> **DATA RECORDS**
- - -
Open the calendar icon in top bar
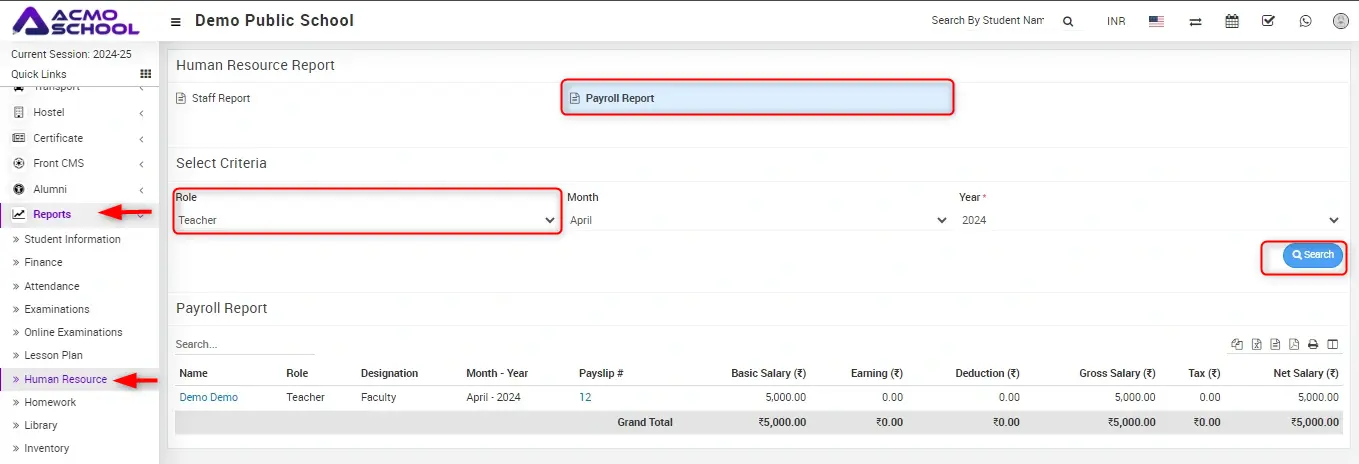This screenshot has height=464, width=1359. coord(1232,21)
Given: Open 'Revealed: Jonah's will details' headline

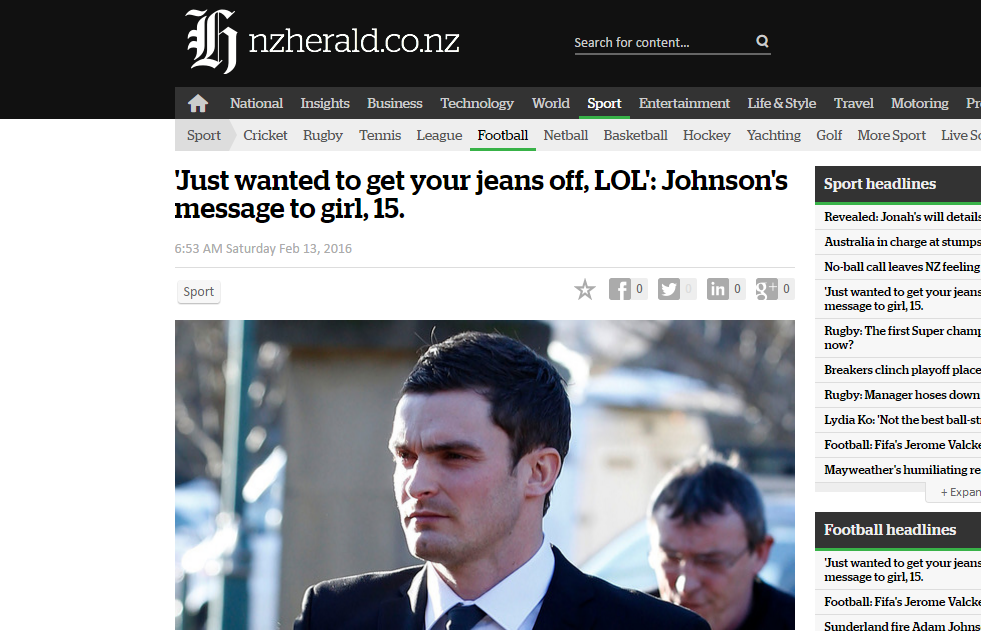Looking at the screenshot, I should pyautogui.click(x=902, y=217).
- - -
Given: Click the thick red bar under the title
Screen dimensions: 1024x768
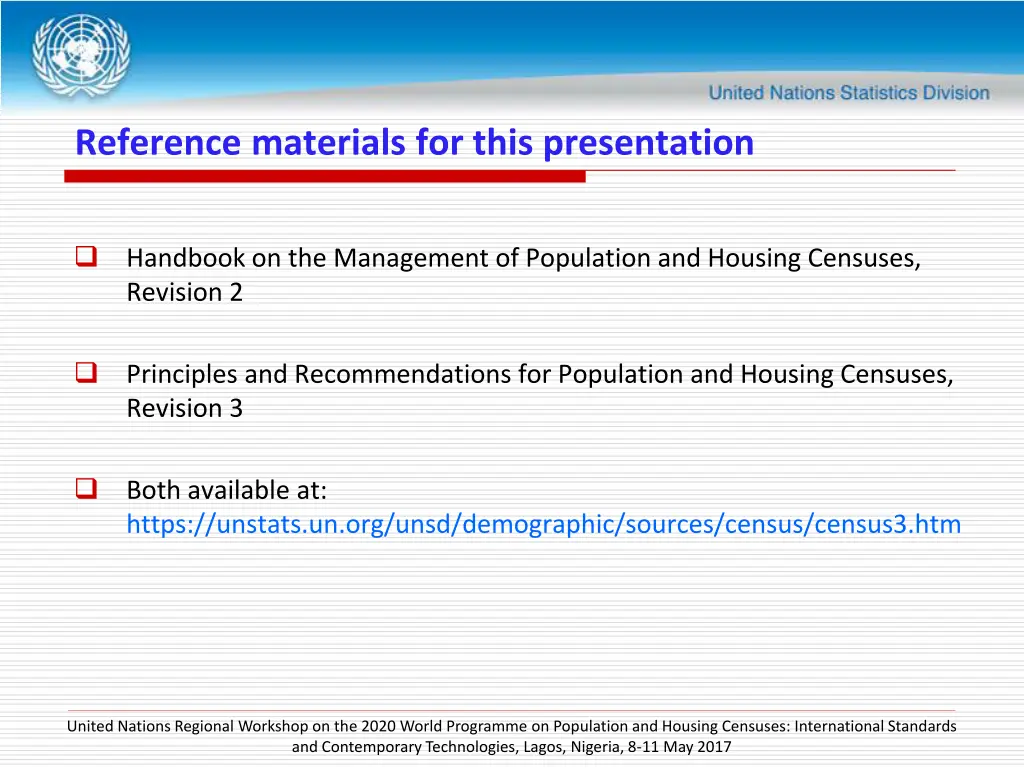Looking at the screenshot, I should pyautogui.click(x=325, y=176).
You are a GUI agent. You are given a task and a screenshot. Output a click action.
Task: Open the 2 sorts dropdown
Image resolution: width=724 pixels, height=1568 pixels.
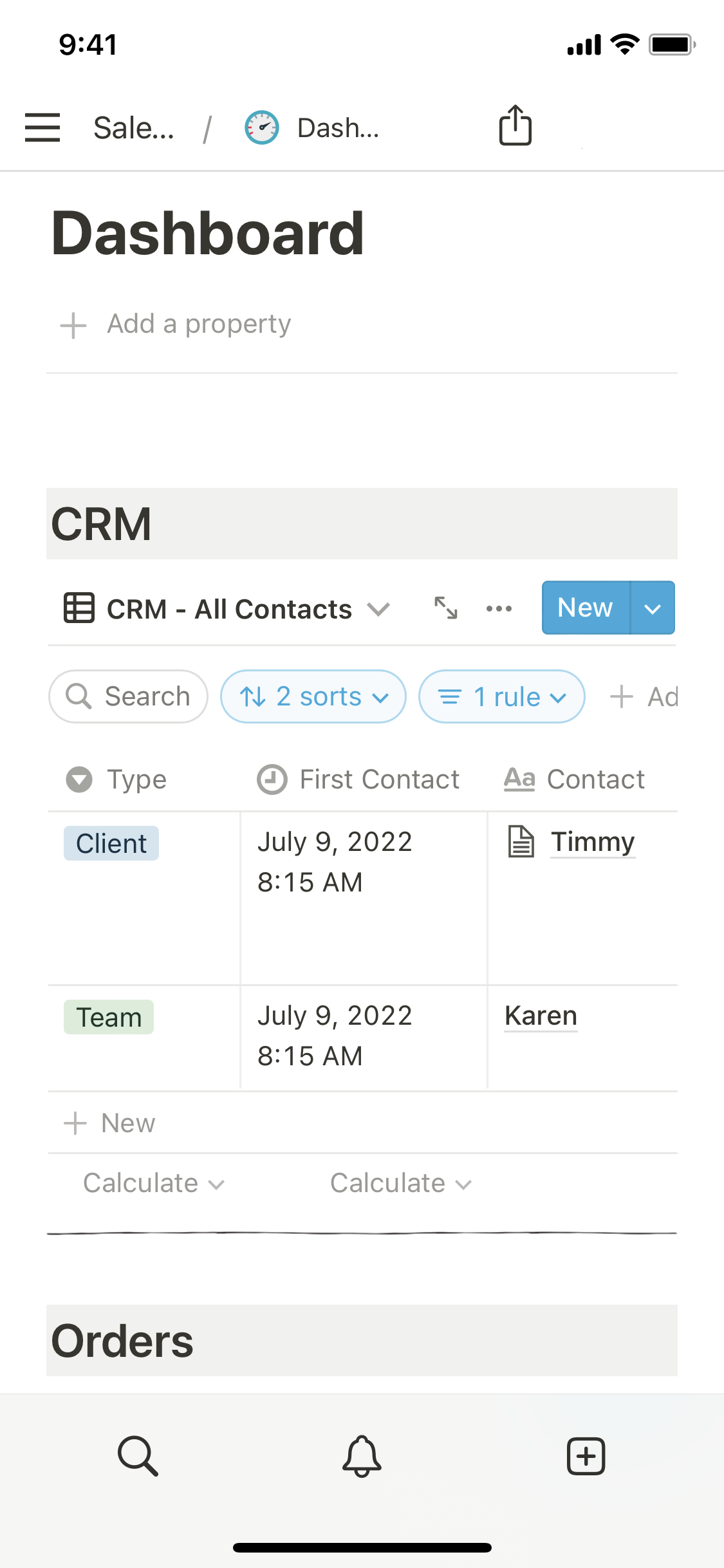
- - -
> **EXERCISE**
Reproduce the records above exactly, but only from the line with "Given: Click the" up to and including the line with "Image resolution: width=724". Leave the pictures out.

> **RESPONSE TO THIS EXERCISE**
Given: Click the thick red bar under the title
Screen dimensions: 1024x768
Looking at the screenshot, I should pyautogui.click(x=325, y=176).
You are a GUI agent. You are given a task and a screenshot. Output a click action.
Task: Open the 2 sorts dropdown
Image resolution: width=724 pixels, height=1568 pixels.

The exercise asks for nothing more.